Everything in the show is aggressive and flamboyant in its own way: Aggressive because it seems to be fighting against whatever it is “supposed” to be, and flamboyant because, well, Arad has no patience for subtlety. A critic once lyrically proclaimed Arad’s work to be “restless furniture,” and that’s probably the best way to describe it. In an essay in the show’s well-produced catalog, novelist Jonathan Safran Foer calls Arad an escape artist, and that sounds about right, too.

Some pieces provoke awe, while others simply make you laugh. “Bucking Bronco” resembles an abstract version of its name, as does “Thumbprint.” The “Narrow Papardelle” chair looks like pasta unfurled, a noodle of flexible woven steel. And “Looming Lloyd” is a tilted wicker chair with weighted steel clogs on the front two legs, meaning that to sit on Lloyd would be to tumble forward. This is strictly a “Do not touch” show, however, despite the strong impulse to do otherwise.

When you stand inside the massive “Cage Without Borders,” with its swooping sides, you might feel like Jonah in the belly of the whale — if the whale also had swallowed weird inanimate objects and video monitors playing on a loop. The most spectacular work in the cage’s interior, if not the entire show, is “Lolita,” a chandelier designed for Swarovski Crystal. (The piece takes its name from the opening line of Nabokov’s novel: “Lolita, light of my life….”)

In 2004, Arad was invited by Swarovski to reinvent the traditional chandelier, and he did it with a vengeance. Made with 2,100 crystals and 1,050 white LEDs, the corkscrew-shaped lamp hangs above two mirrored stainless steel chairs.
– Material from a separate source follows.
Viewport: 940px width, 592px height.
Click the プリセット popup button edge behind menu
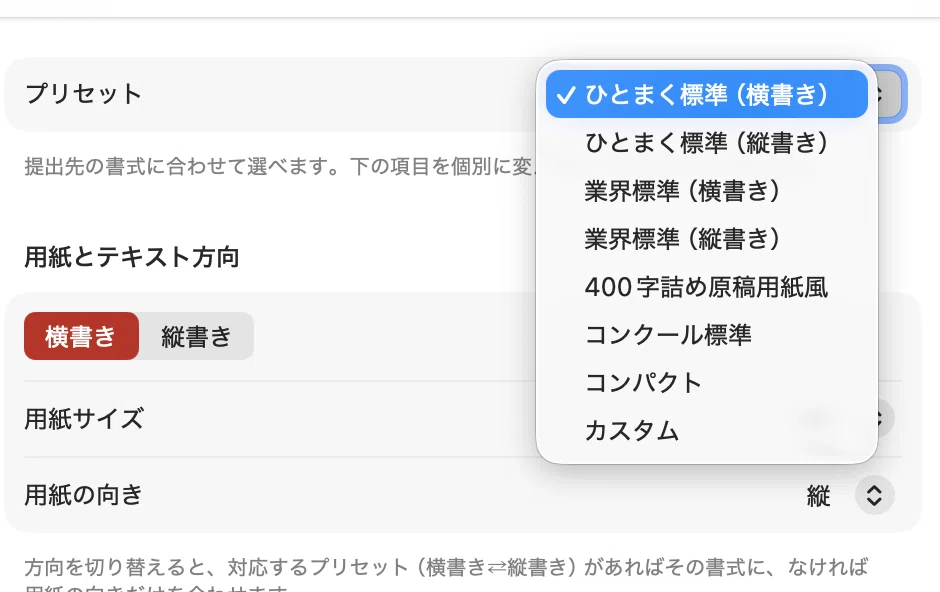(891, 94)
The “ribbon” of the chandelier has been fitted with 31 processors that enable visitors to send text messages to the actual fixture — a feature that has delighted uncensored visitors in both Paris (where a different version of Arad’s retrospective closed in the spring) and New York. Those messages scroll down the curves of the ribbon instantly, for all to see. (The slow scrolling makes the chandelier appear to be spinning, but it isn’t.) You can send a text message to “Lolita” at 917-774-6264, stand back and admire your own wit.

A number of impressive works are shown outside the cage, too. In the cells/shelves along the exterior wall are architectural models of current and past projects, more mind-blowing chairs and video monitors, and witty small pieces such as “Squashed Vipps ”— two polished stainless steel Vipps trash cans, crushed and accordionlike. Then there’s “Notify Bag,” made of leather and polycarbonate, with a battery-powered window on the front. From moment to moment, the clear window changes to opaque, hiding or revealing a pair of bright-red high heels inside. As always with Arad, what you see is never quite what you get, and that’s the (playful) point.
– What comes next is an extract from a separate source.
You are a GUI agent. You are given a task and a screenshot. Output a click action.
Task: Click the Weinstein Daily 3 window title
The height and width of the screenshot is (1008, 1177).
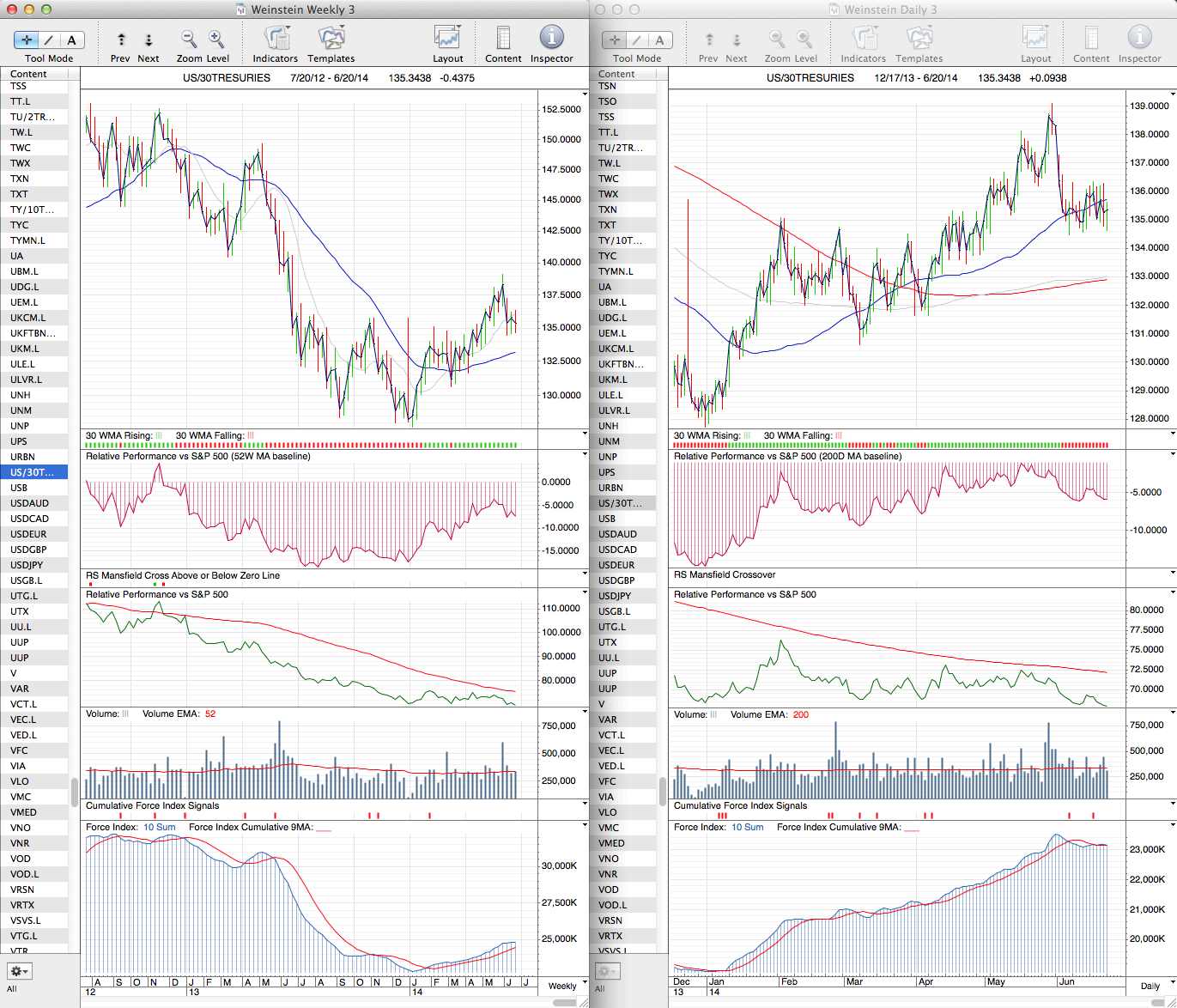tap(889, 9)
Other highlights along the gallery’s perimeter include “Lo-Rez-Dolores-Tabula-Rasa,” whose lens-shaped Corian tabletop emits sound while lighting up with animated, low-resolution images. The haunting “Shadow of Time,” which resembles a misshapen tripod, projects a working clock face onto a nearby wall. And tucked into a corner are some of Arad’s “Paved With Good Intentions” tables, with bent surfaces that rise from the floor and appear to be climbing the walls.

Viewing this show, it’s obvious that Arad’s work defiantly ignores the form vs. function debate and does whatever it pleases. He once told an interviewer, “I want to design for the things themselves,” and that desire is made abundantly clear throughout the retrospective. Despite the boldness and complexity evident in “No Discipline,” and the unfathomable rigorousness of Arad’s process — anyone able to transform a Swarovski chandelier into an interactive billboard device isn’t casually fooling around — you never sense that there’s an obnoxious Julian Schnabel-sized ego fueling the work. Arad conveys generosity, sweetness, humor and a boundless, childlike sense of wonder. The things themselves are the stars of this show, and the only reasonable response is pure delight.

Carmela Ciuraru has written for a number of publications, including the Los Angeles Times, Newsday and Interview.

“Ron Arad: No Discipline” runs through October 19 at MoMA.